I'm curious, what are the applications for this kind of disk speed?
RAID does not actually work that way. Yes, you can get increased speeds with certain RAID configurations, but this is a whole different beast.
U+F8FF
Trust me, throughput is still important if you're running these in a fileserver on a fast link (10Gb ethernet link, infiniband, fibre channel, etc). The read & write speeds of standard SSD's mean you need a whole bunch in parallel to prevent them becoming a bottleneck, which makes them hard to integrate into existing servers.

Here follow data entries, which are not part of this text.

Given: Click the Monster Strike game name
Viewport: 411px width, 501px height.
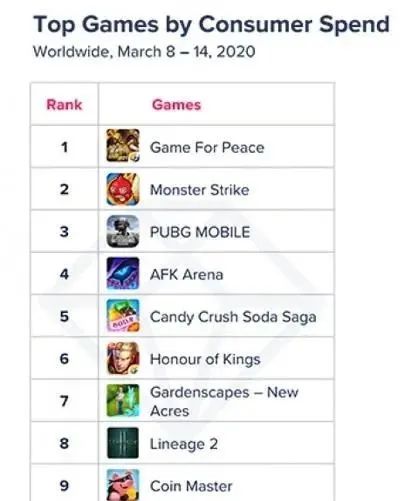Looking at the screenshot, I should (x=200, y=190).
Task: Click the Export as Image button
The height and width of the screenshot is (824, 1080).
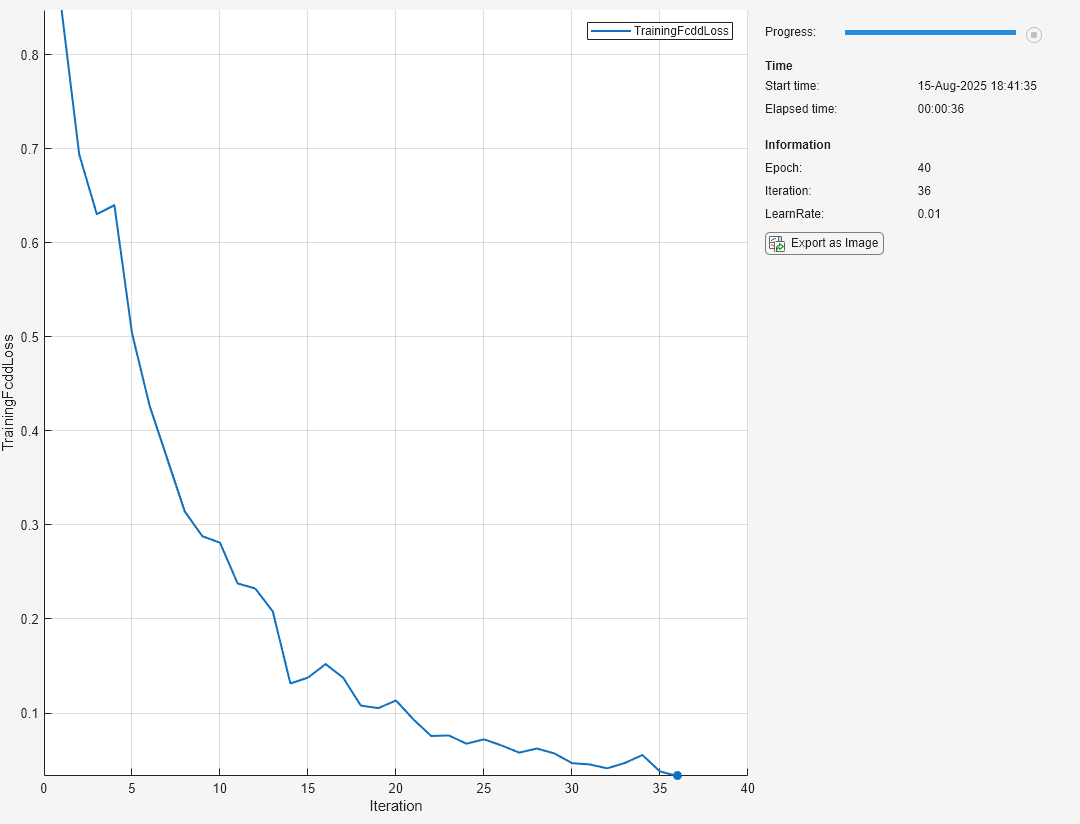Action: (x=824, y=243)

In contrast, a single fast PCIe SSD can drop right in. There's definately a market for high bandwidth SSD's in high end storage devices.
that's still not quite as impressive as 1600 MB/sec throughput using 2 drives (which can be integrated into a single-card solution).
Storage on an expansion card is nothing new, my Amstrad 1512 had a 40mb hdd on an ide card.
I only buy pepper spray that's been tested on anti-vivisectionists.
You're implying that SSDs fail as often and disastrously as fast-spinning disk platters.
They don't, which is why a beowulf cluster of SSDs is a beautiful thing, though my concern is DDR2 can deliver much faster throughput and ns-latency, while the density trails a bit behind SSD but not that bad.
With 4gb DDR2 modules hitting the mainstream, and 8gb modules in the high end, what's stopping someone from putting a bunch of them on something like Gigabyte's i-Ram (minus the stupid SATA bottleneck) and having themselves a DIY uber-SSD ? Sure, there are differences but it's nothing a battery can't fix.
-Billco, Fnarg.com
The InPhase disks are $180 and the drives are $18,000. Unlike your external disk, the disks are rated to last 50 years. Not sure how much the Optware versions cost, but they start at 1TB and go up from there.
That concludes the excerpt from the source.